At its heart, SAP is banking on cloud as a way to deliver customers speed and to eliminate complexity, which acts as an inhibitor to innovation.
“We believe with HANA in the cloud, we have a huge opportunity to simplify this landscape, and that’s why we are so committed to the cloud,” Snabe said. “We innovate in 90 day cycles in the cloud, sometimes in 14 day cycles, which means you get innovation at speed. And with new technology, more importantly, you get the benefit instantly, because we manage the upgrade.
“We take your line-of-business solutions into the cloud so you can simplify that part of your landscape, and now with the HANA Enterprise Cloud, we take the Business Warehouse and your Suite into the cloud. With that, we achieve the radical simplification we need to drive the speed of business that you need… To combine that with the Rapid Deployment Solution approach, we are able to accelerate not only the build phase, but also the run phase,” Snabe said.
As part of the push towards a cloud strategy, internally SAP has grouped all of its cloud development activities, and placing them under the control of Dr Vishal Sikka. Lars Dalgaard, former SuccessFactors CEO, stepped down from his role on the management board to become an investor, though McDermott said he would still act as the company’s strategic cloud adviser.
Getting the jump on the competition?
Telsyte senior analyst Rodney Gedda says as one of the big four vendors which are primarily reliant on on-premise revenue – a group which also includes IBM, Oracle and Microsoft – SAP is under pressure to provide “a compelling cloud path for customers”.
“We can’t just slap a cloud brand on everything and expect customers to jump on board. The in-memory computing of HANA may appeal to customers looking to go to the cloud and not just take a load off infrastructure management, which is a key driver, but also to have a high-performing system and be able to make business decisions better than they could on the on-premise infrastructure,” Gedda says.
The big four are all still struggling to find their feet in the cloud, he added, so if SAP can execute this vision, it could gain an advantage in this race. However, the real competition in the cloud comes from those who have actually built their software for the cloud delivery model – Salesforce, Netsuite, Amazon Web Services and Google.
“What that means for SAP is that it needs to sharpen up its go-to-market essentially, so by offering in-memory computing in the cloud, it positions itself as a leader in that space, and it can take on other in-memory cloud services being offered by Amazon and others,” Gedda says.
What does this mean for organisations of various sizes?
According to SAP, this unified strategy would allow companies of all sizes to “gain the flexibility, choice and lower cost needed to innovate for growth across their entire business in the cloud. This will help companies of any size create entirely new experiences for their customers, empower employees at scale, optimise the use of resources or unlock value for their business”.
Forrester cloud analyst Stefan Ried recently wrote that with the HANA Enterprise Cloud, SAP is targeting the very large enterprise customers, but said its licensing model, following a ‘bring your own licence’ format, may still prove a barrier to the acceleration of the adoption of HANA.

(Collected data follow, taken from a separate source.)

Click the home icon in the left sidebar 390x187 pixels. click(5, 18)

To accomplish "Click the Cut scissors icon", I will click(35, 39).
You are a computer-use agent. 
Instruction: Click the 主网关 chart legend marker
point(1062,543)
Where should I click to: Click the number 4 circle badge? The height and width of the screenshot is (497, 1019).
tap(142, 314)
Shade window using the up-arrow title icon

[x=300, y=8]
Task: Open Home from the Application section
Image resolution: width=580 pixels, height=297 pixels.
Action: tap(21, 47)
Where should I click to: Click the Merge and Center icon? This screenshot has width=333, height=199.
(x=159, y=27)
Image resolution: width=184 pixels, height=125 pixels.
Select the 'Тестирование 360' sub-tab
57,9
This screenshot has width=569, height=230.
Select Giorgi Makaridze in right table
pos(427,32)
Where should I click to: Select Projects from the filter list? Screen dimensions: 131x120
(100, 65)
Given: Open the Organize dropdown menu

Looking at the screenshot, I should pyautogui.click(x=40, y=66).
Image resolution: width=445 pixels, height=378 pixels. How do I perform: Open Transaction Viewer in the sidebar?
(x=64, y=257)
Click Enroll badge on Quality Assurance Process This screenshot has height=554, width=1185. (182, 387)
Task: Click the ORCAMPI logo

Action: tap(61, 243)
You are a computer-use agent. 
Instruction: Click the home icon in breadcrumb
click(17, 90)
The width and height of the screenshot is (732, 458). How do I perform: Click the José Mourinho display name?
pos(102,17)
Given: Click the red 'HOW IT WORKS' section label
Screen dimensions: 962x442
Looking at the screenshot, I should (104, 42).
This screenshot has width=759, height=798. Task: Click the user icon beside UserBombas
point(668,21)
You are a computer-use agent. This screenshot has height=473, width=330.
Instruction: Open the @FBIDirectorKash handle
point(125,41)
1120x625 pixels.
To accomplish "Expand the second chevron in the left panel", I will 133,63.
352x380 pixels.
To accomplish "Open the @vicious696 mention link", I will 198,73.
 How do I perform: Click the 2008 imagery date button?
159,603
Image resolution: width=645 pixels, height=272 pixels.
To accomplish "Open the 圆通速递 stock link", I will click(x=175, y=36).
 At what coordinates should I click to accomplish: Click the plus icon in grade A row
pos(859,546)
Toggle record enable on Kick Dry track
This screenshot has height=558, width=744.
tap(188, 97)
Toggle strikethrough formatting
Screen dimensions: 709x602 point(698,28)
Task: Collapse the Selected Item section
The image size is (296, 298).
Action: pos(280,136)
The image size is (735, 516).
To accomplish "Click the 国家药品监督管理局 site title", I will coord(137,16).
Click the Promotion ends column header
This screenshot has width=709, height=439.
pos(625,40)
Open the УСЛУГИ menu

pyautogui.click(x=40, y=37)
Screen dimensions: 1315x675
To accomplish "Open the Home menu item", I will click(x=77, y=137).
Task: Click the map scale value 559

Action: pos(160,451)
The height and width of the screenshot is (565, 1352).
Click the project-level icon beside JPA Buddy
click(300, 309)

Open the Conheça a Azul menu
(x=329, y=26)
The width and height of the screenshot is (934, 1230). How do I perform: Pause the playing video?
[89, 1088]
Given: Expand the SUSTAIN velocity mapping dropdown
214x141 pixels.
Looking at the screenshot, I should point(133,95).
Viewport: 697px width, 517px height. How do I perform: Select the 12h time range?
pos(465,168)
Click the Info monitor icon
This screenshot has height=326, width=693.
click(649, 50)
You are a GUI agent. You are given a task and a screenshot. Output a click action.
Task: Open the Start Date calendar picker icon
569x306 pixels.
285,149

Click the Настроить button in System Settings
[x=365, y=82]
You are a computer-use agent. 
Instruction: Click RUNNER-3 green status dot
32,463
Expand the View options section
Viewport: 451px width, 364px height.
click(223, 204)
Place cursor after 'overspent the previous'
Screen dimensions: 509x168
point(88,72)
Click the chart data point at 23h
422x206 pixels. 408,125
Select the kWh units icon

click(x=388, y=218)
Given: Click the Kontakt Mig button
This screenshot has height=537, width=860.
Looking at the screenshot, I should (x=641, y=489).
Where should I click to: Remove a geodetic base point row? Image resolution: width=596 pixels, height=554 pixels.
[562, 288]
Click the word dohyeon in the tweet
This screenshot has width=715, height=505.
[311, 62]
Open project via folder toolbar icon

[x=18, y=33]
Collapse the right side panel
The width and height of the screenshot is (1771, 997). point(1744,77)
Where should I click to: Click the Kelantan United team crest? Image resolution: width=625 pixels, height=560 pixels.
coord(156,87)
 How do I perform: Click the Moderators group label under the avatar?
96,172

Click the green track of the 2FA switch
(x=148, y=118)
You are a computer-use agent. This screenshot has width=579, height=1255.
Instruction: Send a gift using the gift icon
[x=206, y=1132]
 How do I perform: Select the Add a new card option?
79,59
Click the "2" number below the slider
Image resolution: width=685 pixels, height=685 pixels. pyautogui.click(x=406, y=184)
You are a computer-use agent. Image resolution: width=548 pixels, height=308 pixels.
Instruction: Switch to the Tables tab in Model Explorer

Gedda agrees that it is still the top end of town that will find the most appeal in the unified cloud strategy.
“The beauty of the cloud model is that it allows smaller sized organisations to tap into features that they probably wouldn’t be able to afford otherwise. So it might be an opportunity for some of SAP’s smaller customers to take advantage of some of the enterprise applications that it has available,” Gedda says.
It may also extend the appeal of HANA into the midmarket, for whom the on-premise version may have been out of reach.
“It’s an exciting move for in-memory computing and big data analytics as well, so that’s one of the opportunities to be looking at for mid-market players and what they could get out of these on-demand models,” Gedda says.